Para o senhor, qual foi o erro do André Vargas?
Quando um cara está no poder, é um funcionário público, independente do grau, e recebe algum benefício de uma pessoa com quem ele tem alguma conversa, é improbidade. Essa foi a burrice do André e ele sabe disso. Mas na Lava Jato em si, o André não tem relação. Tanto que o nome dele não aparece em momento nenhum até agora.
Agora ele (André Vargas) está repensando. Parece que quer montar uma empresa de representação de cosméticos. Ele sempre foi um cara trabalhador, começou a trabalhar com 12 anos como office-boy.
Então o senhor acha que a pena de cassação do mandato foi exagerada?
Ele foi punido exemplarmente. Se o André não pede a desfiliação do PT, não sai do partido, não entrega o cargo de vice-presidente [da Câmara dos Deputados], a Dilma [Roussef] teria perdido a eleição. Porque a diferença da Dilma para o Aécio [Neves] foi muito pequena e o André Vargas, com o peso que tinha, teria derrotado a Dilma.
E a relação dele com o PT? Ele se sente injustiçado pelo partido?
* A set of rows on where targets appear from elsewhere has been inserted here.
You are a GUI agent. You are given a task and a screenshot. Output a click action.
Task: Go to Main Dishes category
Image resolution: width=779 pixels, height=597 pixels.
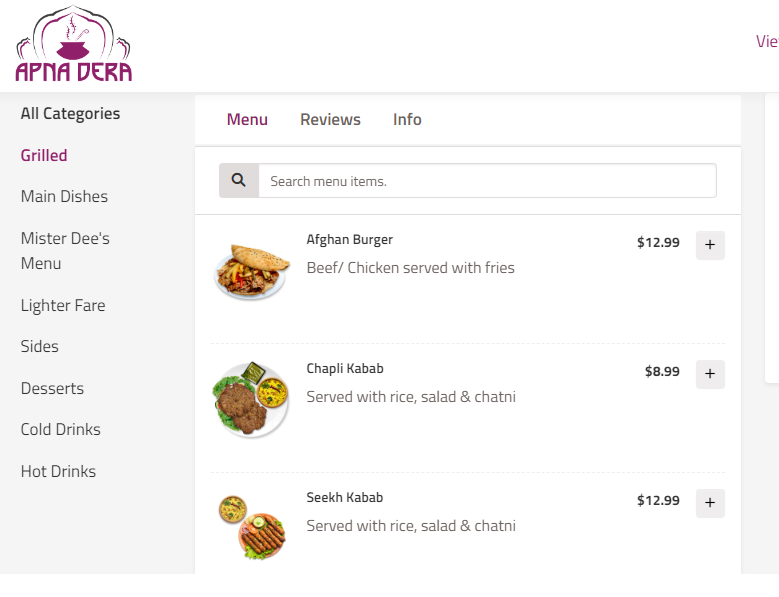(x=64, y=197)
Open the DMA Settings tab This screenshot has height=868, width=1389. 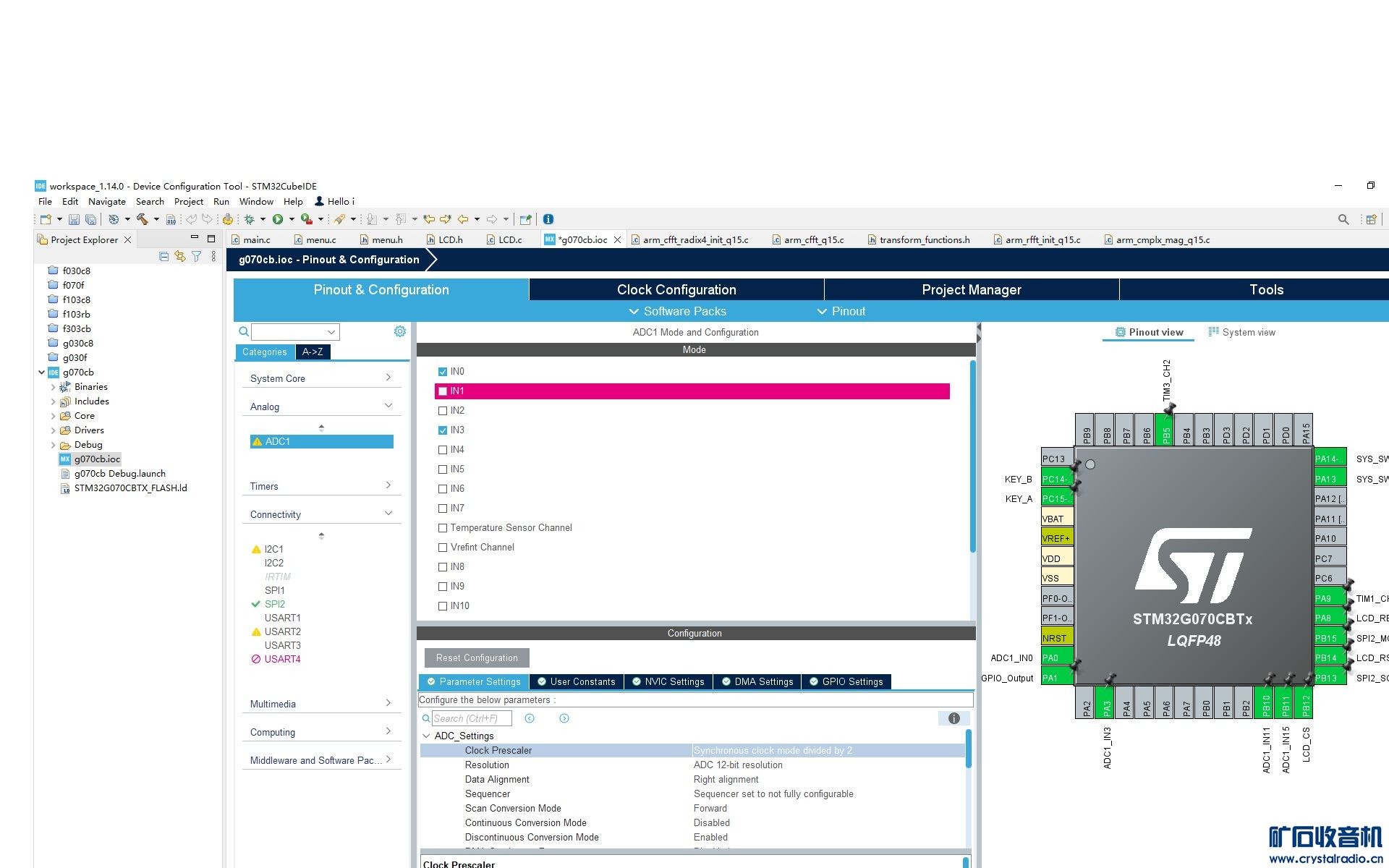(757, 681)
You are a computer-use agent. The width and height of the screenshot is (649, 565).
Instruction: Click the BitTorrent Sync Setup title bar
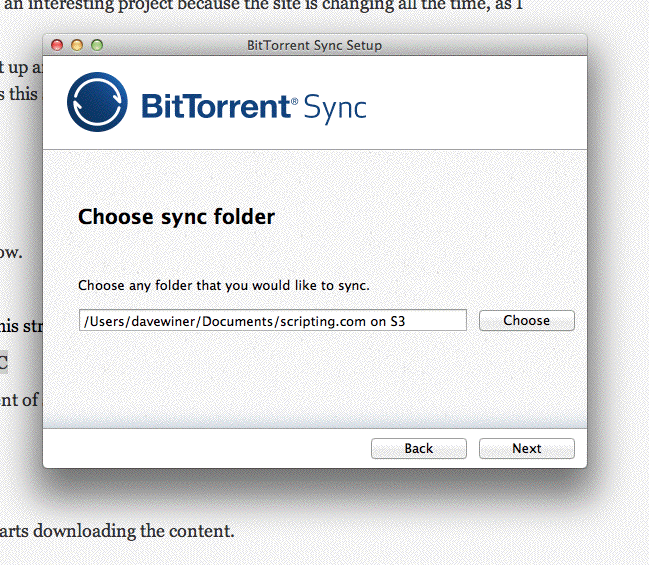(315, 45)
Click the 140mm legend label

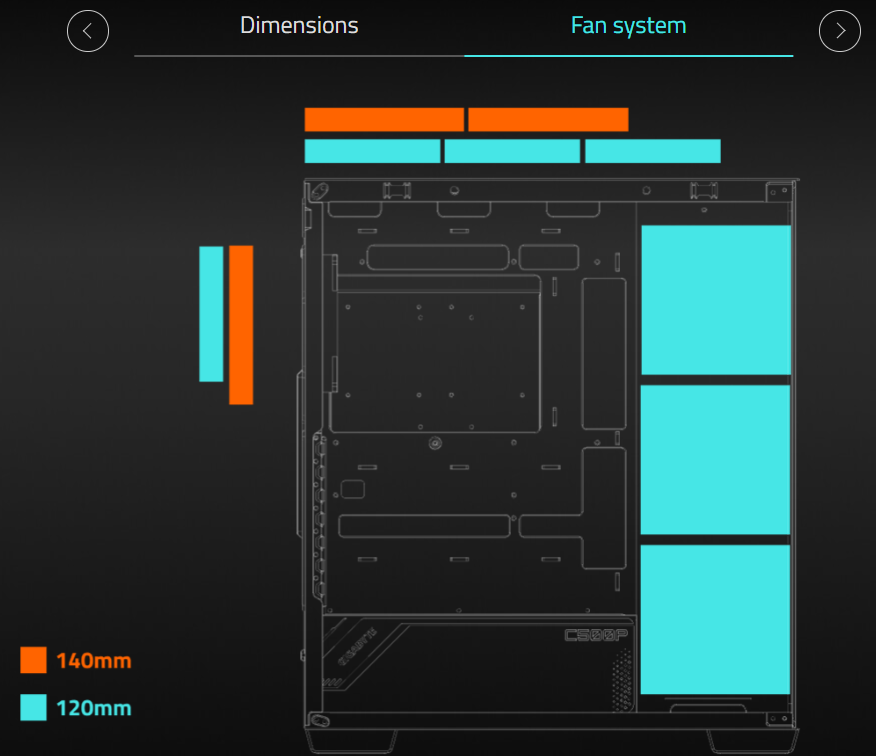(x=94, y=661)
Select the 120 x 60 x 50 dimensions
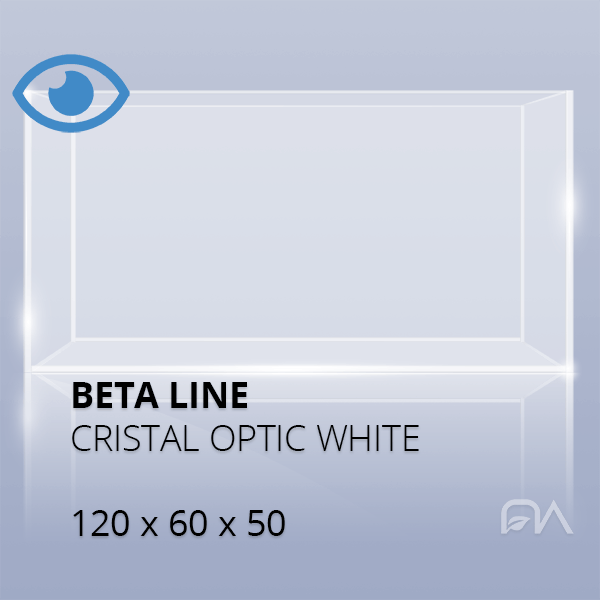 pyautogui.click(x=178, y=523)
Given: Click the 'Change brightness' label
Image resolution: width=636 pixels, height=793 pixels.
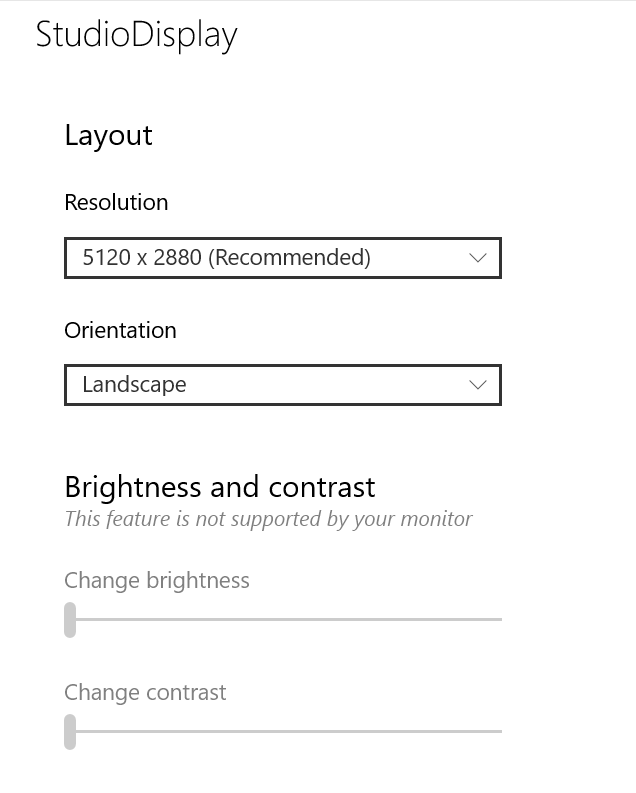Looking at the screenshot, I should tap(157, 580).
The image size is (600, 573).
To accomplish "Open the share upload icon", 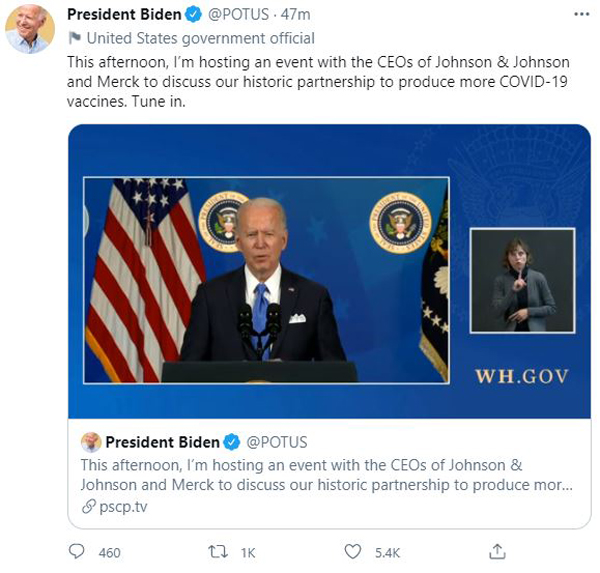I will [x=497, y=551].
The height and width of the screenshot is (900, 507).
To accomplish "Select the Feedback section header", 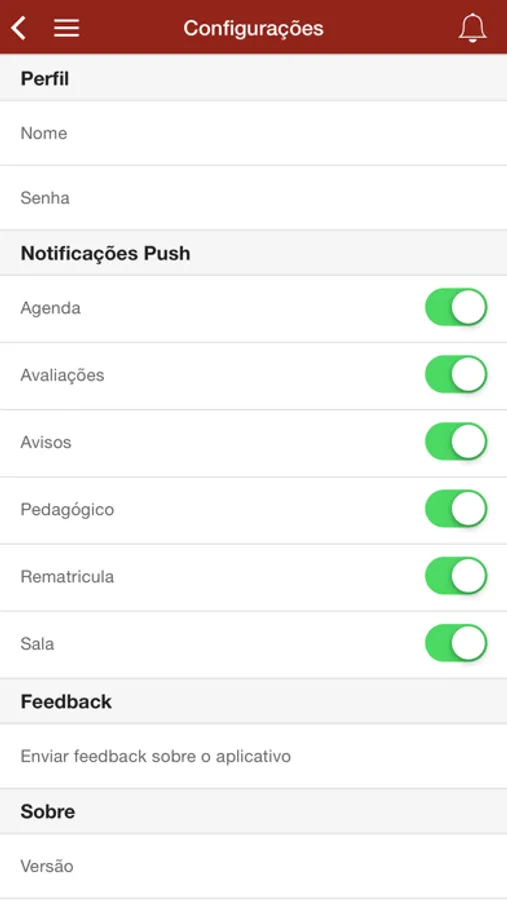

Não, ele não deixou de ser petista em momento nenhum. Assim como eu sou petista e continuo sendo petista, apesar de algumas coisas feitas para alguns membros. Isso não faz com o que está escrito e no que nós acreditamos no partido tenha mudado. O estatuto está lá, o grande problema é botar em prática em alguns momentos. O André continua sendo petista, não está filiado, mas assim que passar todo esse maremoto, a intenção dele é voltar para o partido, não tenha dúvida. Sem mágoa, sem nada. Ele sabe que o processo e o momento eram de sacrifício.
O André acredita que influenciou negativamente a campanha da Gleisi Hoffmann (PT) para o governo?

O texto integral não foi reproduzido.